Problem to work on:
Rewrite all of the following records with every "screenshot" switched to "screen capture", keeping everything else as it is. Omit the pictures from your answer.

— start of Information shown —

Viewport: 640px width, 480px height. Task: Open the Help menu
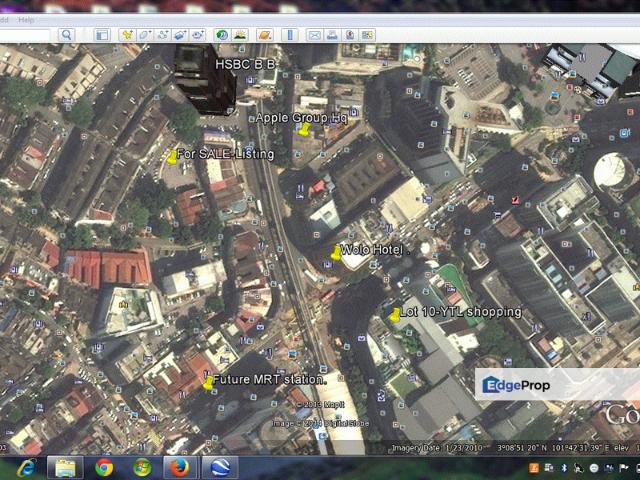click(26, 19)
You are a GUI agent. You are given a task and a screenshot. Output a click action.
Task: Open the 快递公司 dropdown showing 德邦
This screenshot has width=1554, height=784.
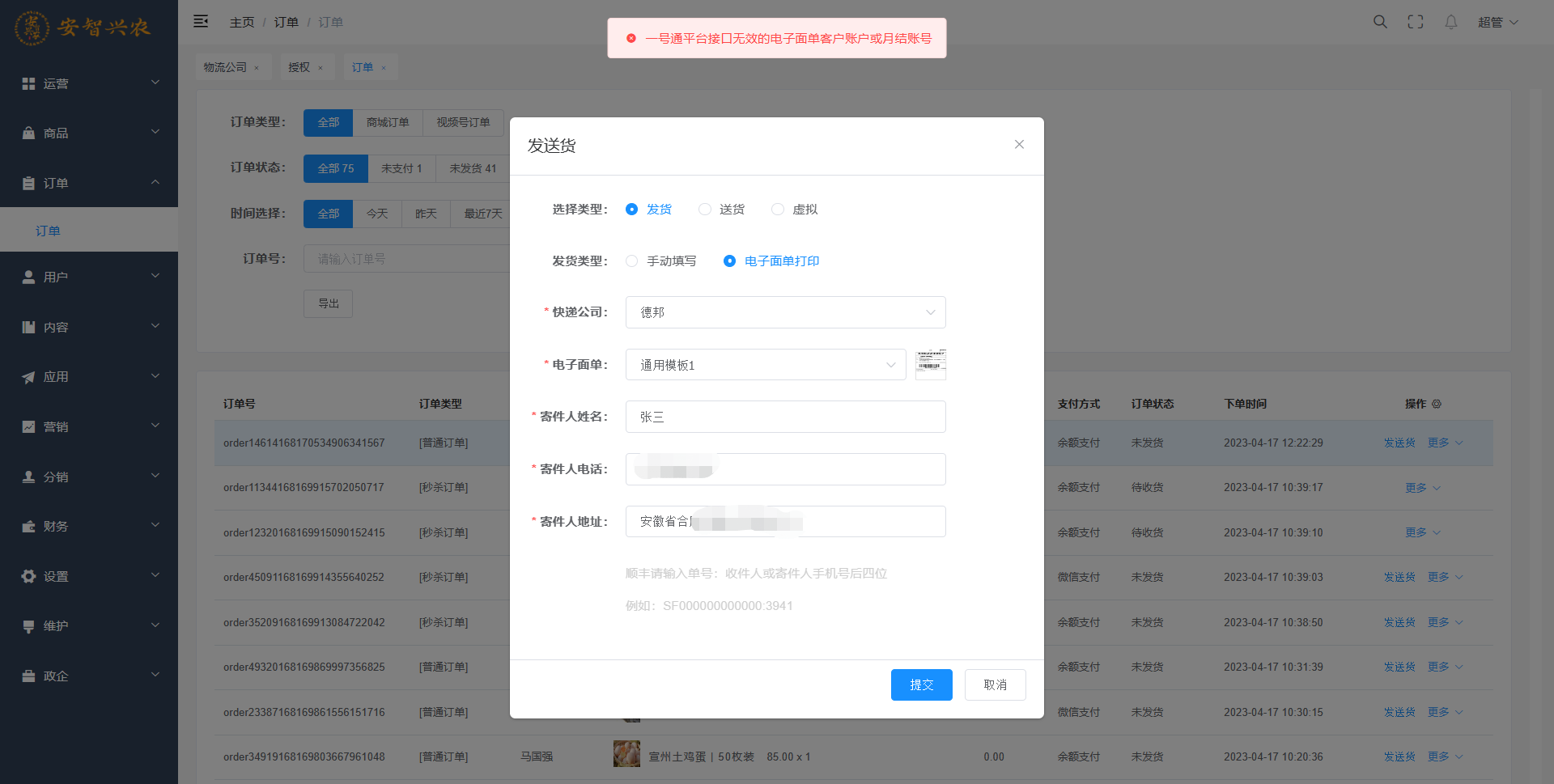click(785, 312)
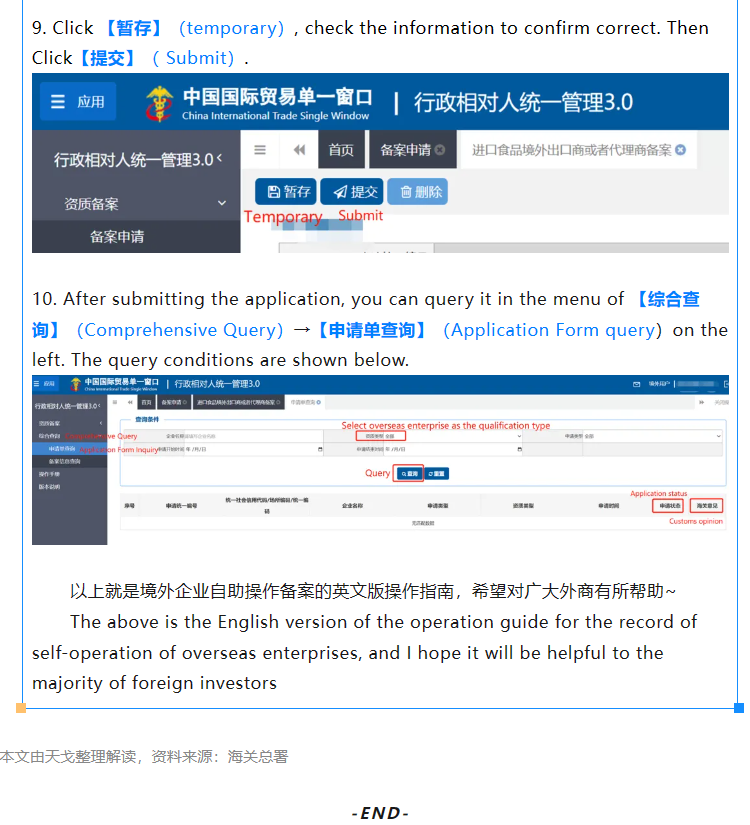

— end of Information shown —

Solution to the problem:
Viewport: 640px width, 480px height. Task: Open the Help menu
click(26, 19)
You are a GUI agent. You are given a task and a screen capture. Output a click action.
Task: Open the 快递公司 dropdown showing 德邦
This screen capture has width=1554, height=784.
click(785, 312)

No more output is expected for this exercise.